Month: July 2011
Where there is hope, there is Life.
Today, hope is what keeps me alive, for a better tomorrow, for a better life.
Hope is all I got.
I know the weekend is one of the most popular words amongst the human race. We all spend a lot of time during the week thinking or talking about the weekend. I love the weekend and i know you do too.
What did i do this weekend? Can i really remember? Let me see
Saturday: Spent the whole day on the internet. Took a shower at around 5.30pm, cooked and spent the evning with Mr. b/f.
Sunday: Woke up at around 11.00 am. Watched an episode of ‘Life Unexpected’. I got a call from a sweet sis in law who hates staying alone. Took a shower and immediately became useful. Spent the afternoon with an amazing girl/new mom and the cutest baby ever (Leon). It was his one month birthday and we had total fun.
Point of Note: My sweetest and closest, almost like a sister, cousin is 22 weeks pregnant and i cant wait to see her belly grow and eventually hold a sweet baby. I love you baby even when you are still in your mommy’s tummy. Can’ wait to be an auntie for another time.
Finally: I think and feel that the weekend was nice and thank you to the universe and all those who made it great. Love it.
Kisses n love ya.
As we go through our day to day experiences, we meet new people and they become part of the large network of people we know. In the modern world, knowing people does not necessarily involve face to face interaction as the internet offers an opportunity to interact with people without having to meet them face to face.

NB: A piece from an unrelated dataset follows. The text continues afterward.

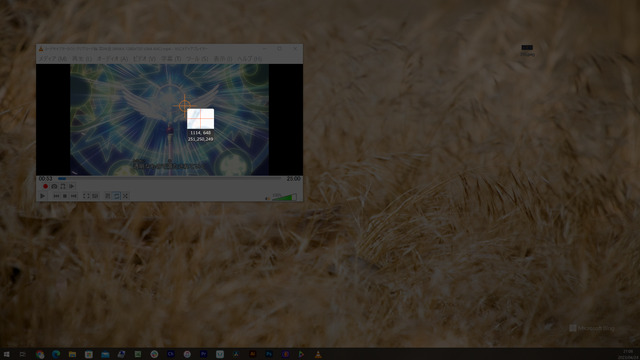Screen dimensions: 640x360
Task: Click the A-B loop button
Action: click(x=63, y=187)
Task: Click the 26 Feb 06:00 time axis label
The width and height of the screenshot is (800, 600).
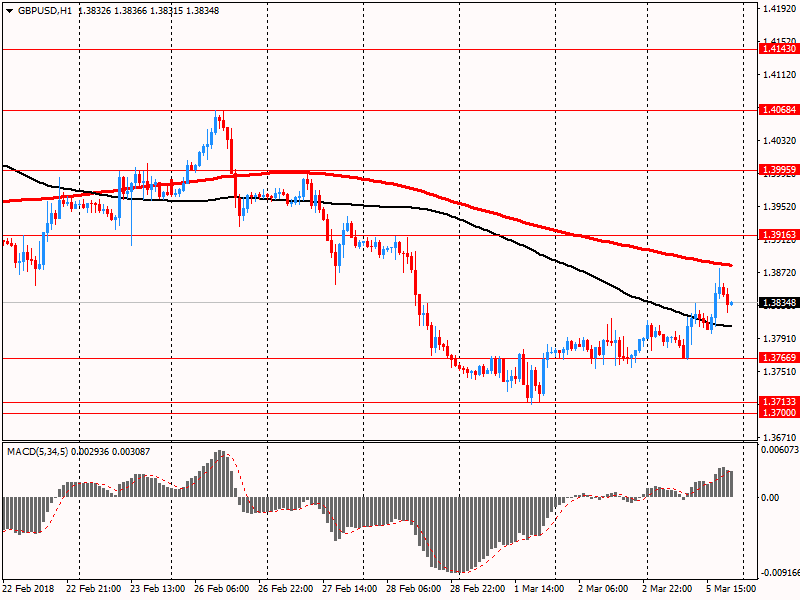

For me, this is just an interaction and it may end after the first few minutes of meeting. However, KNOWING someone takes time and i believe it is a continuous process that will never end. I know its possible to know someone very well. For example, i can confidently say that i know my b/f pretty well. Just hearing his voice on the phone can tell me whether he is angry or happy. I can assess a certain situation and know exactly how he will react to it. Even before telling him something, i know whether he will like it or not. Knowing someone i this way takes time and some kind of commitment.
But one thing is for sure, there is no knowing someone too well. As life progresses, each person is faced with new situations and they may change. Therefore, you have to know that person all over again depending on the circumstances they face. In fact, this mystery is what makes the process of knowing someone so interesting. I think it is a good thing that it is not possible to know someone too well.
Kisses n love ya,
As we grow up, we have certain dreams that we wish to accomplish in our lives. Some of these dreams come true as we go by but some fall away and we even forget about them. For me, one of those dreams was to graduate from college and not only graduate but with a first class honors.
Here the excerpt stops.